• **TASK PROMPT**
Could you set down, word for word, the lines of the material from the line with "Click the Add Color button" up to and including the line with "click(x=989, y=32)", leaving out the pictures?

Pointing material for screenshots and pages
::::::
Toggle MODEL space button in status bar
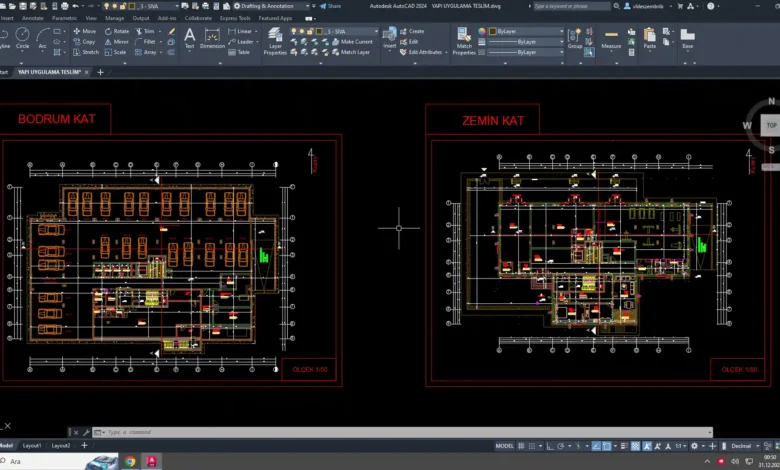 (505, 446)
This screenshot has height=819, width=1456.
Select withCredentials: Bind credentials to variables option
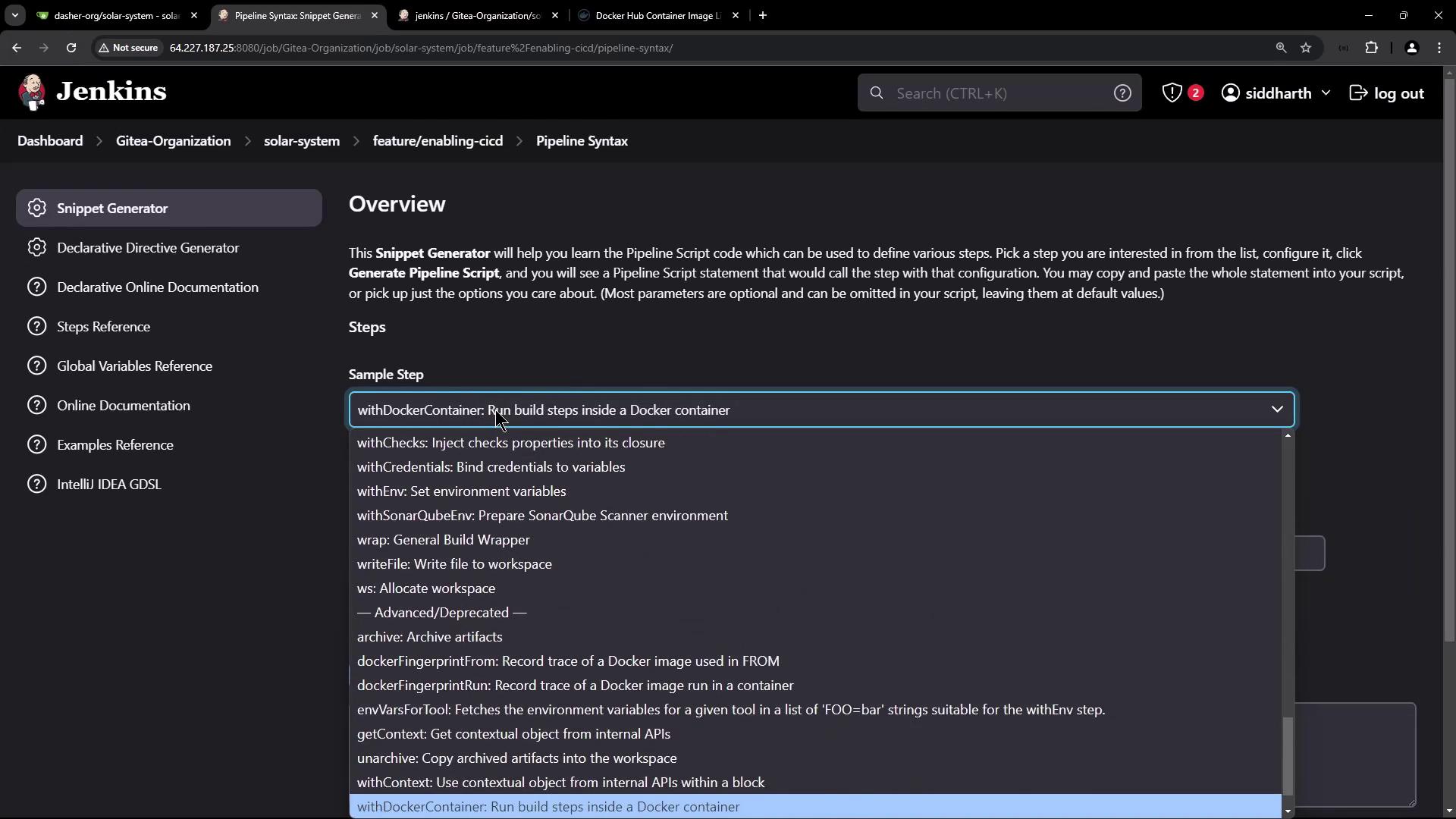click(x=491, y=467)
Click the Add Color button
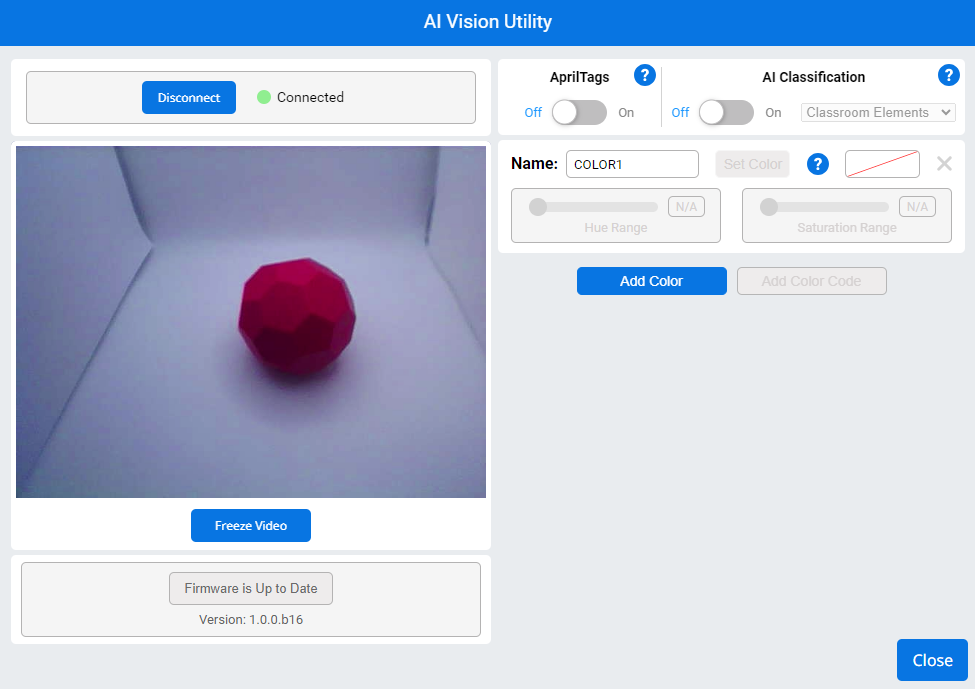The image size is (975, 689). click(x=651, y=281)
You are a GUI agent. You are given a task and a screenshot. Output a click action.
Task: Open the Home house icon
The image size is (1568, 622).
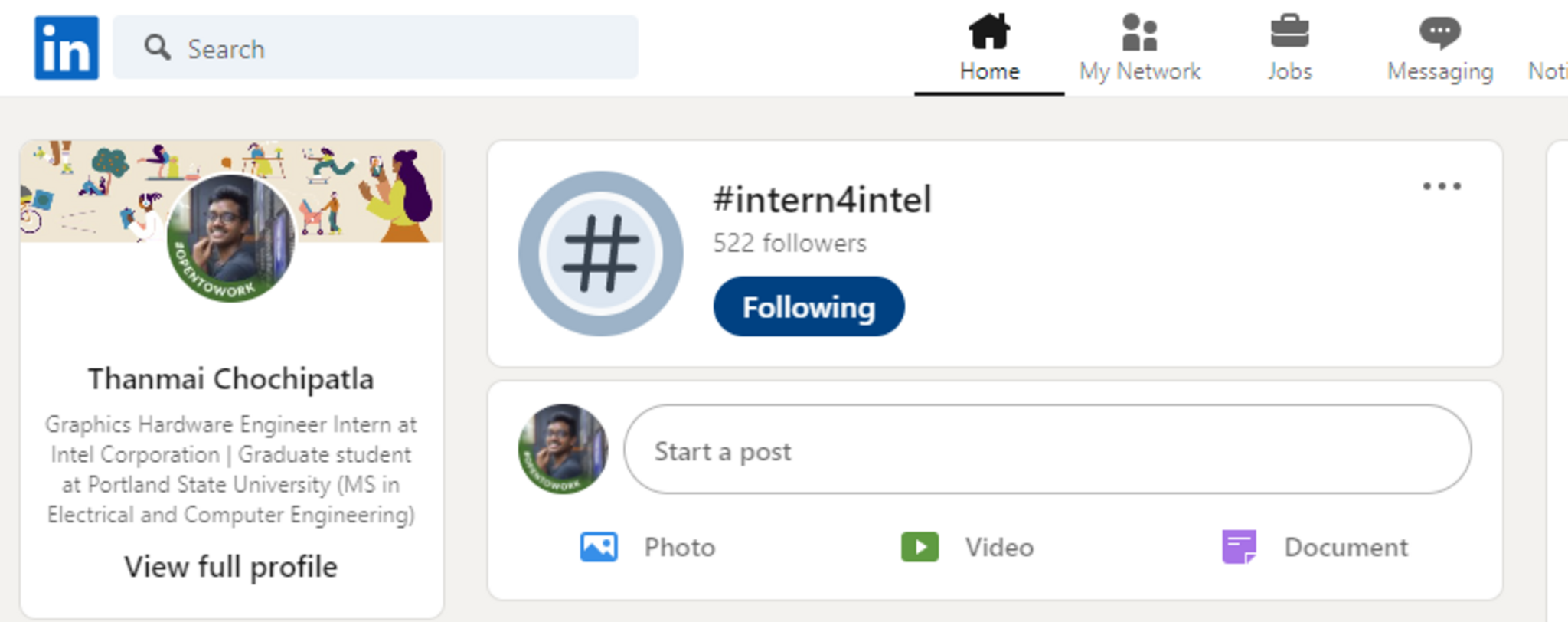click(x=989, y=32)
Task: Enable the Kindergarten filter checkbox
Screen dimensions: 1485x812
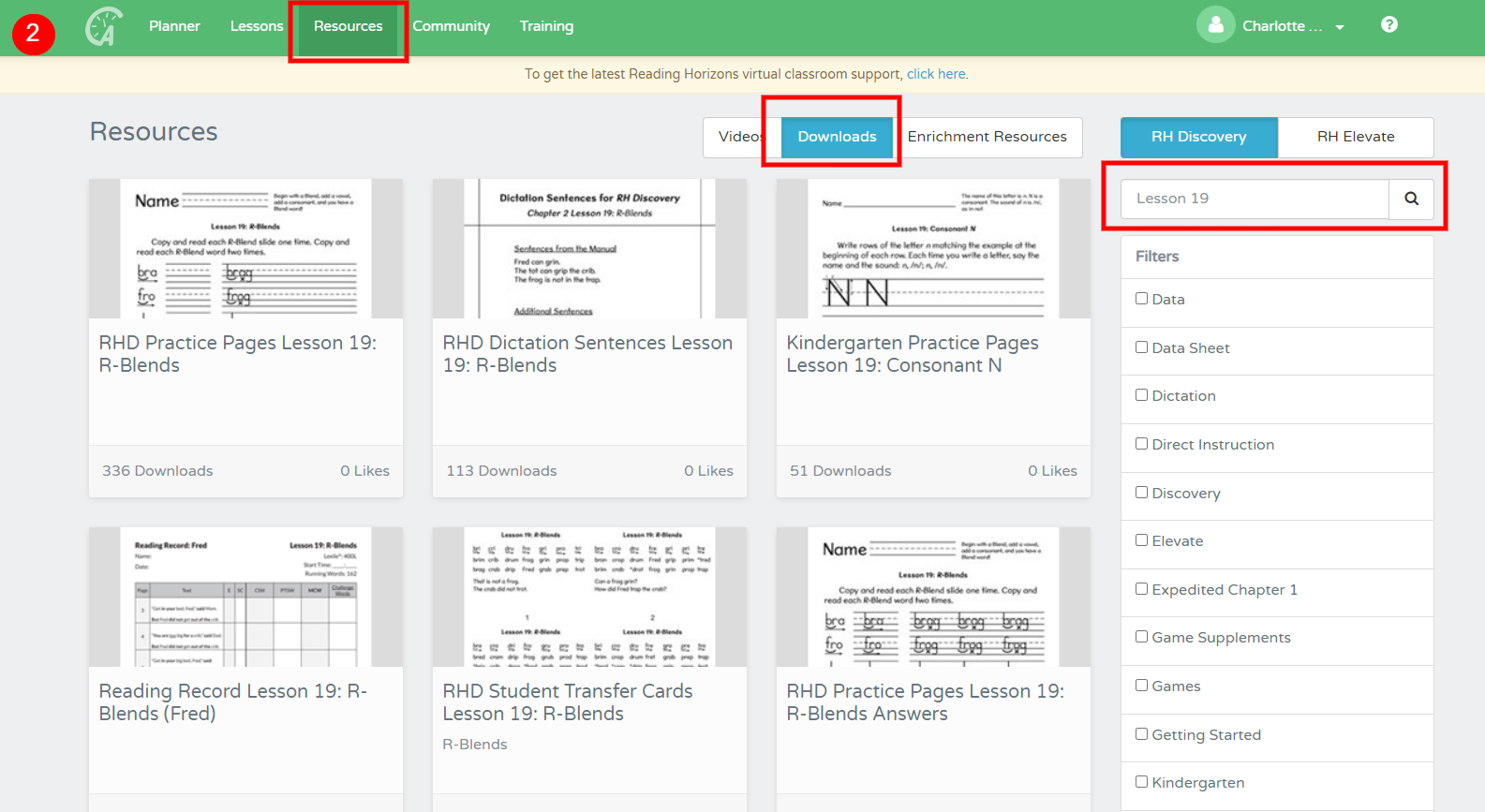Action: 1141,782
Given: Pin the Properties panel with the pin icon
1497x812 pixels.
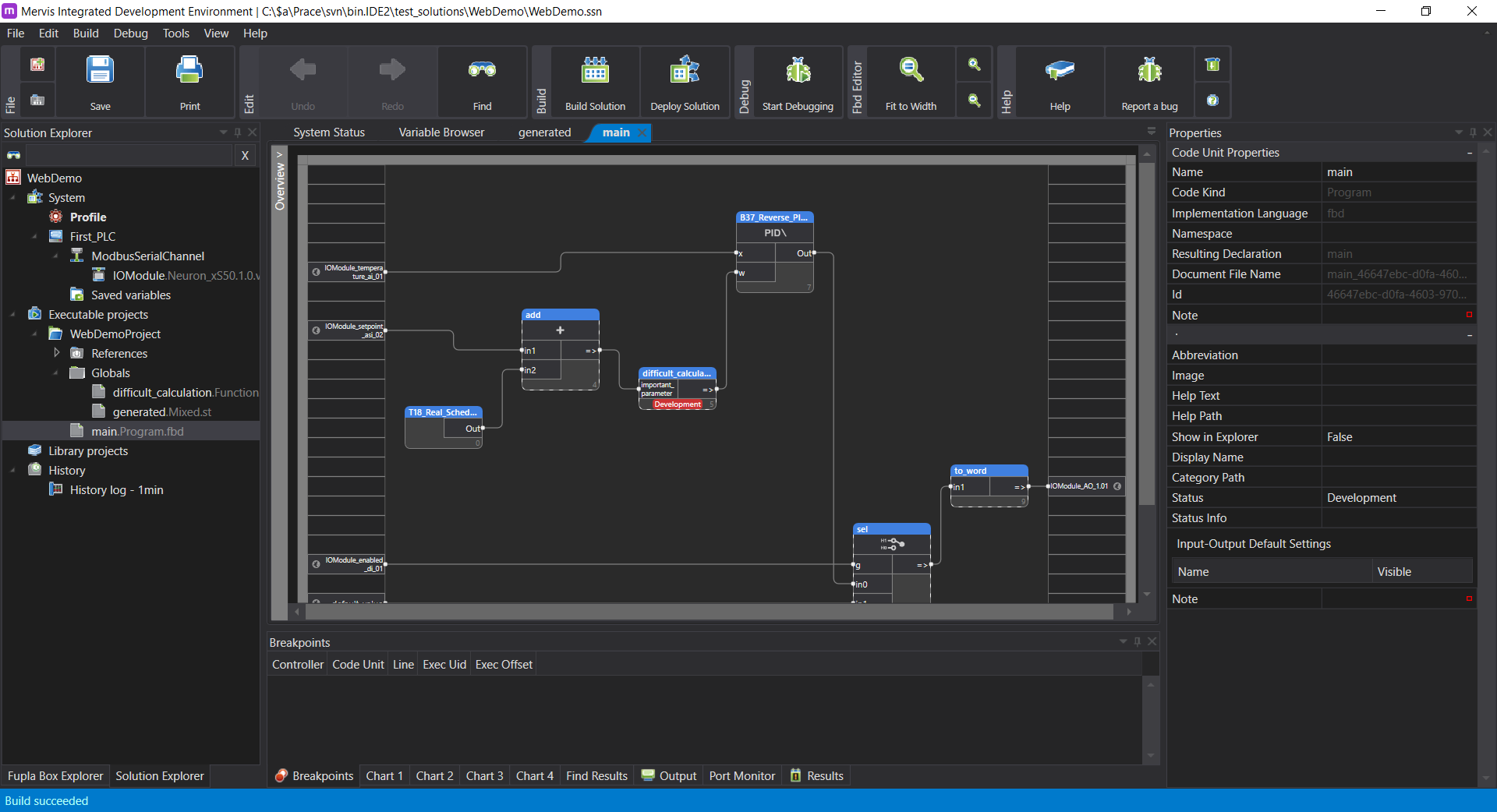Looking at the screenshot, I should [1472, 132].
::::::
• **TASK SOLUTION**
Click the Add Color button
The image size is (975, 689). click(x=651, y=281)
You are a GUI agent. You are given a task and a screenshot. Output a click action.
Task: Open the Home house icon
The image size is (1568, 622).
click(x=989, y=32)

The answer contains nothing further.